Huck: What type of strategy is Aberdeen Asset Management interested in for 2014?


McCaffery: Well, I would highlight a move towards fundamental conservative style long/short managers, so again taking advantage of that dispersion I mentioned earlier but avoiding the lighter levels of direct market risk. We have also maintained exposure to mortgagebacked relative value and credit, structured credit especially where possible, with fixed income relative value featuring highly. We think discretionary global macro, where managers are very nimble and manage capacity very conservatively and deploy an opportunistic tradingorientated approach, can be successful with the increasing opportunities appearing across various markets.
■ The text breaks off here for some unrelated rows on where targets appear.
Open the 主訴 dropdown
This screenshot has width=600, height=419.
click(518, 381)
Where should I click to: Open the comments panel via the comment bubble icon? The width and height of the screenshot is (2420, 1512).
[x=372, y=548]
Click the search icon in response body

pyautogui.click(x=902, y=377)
However, as per my broader comments before, as we enter the second quarter, we are starting to get a little bit more cautious. Whether activist event-driven, more aggressive equity long/short or even mortgage-backed linked exposure, we are looking to book good relative gains and tone down some of our risk profile where we can. We are very wary that if markets not only started to stall, with global liquidity declining (read Fed actions) and uncertainty over asset pricing increasing as position risk has been built to considerable levels again, but saw more concerted losses, then the environment could deteriorate quite quickly as market-based liquidity, e.g. dealing spreads took a toll on trading activity and risk management. For now, becoming more concerned about the risks to some managers in more market sensitive strategies, but not completely avoiding risk, just taking down and building a little more protection for portfolios where we can.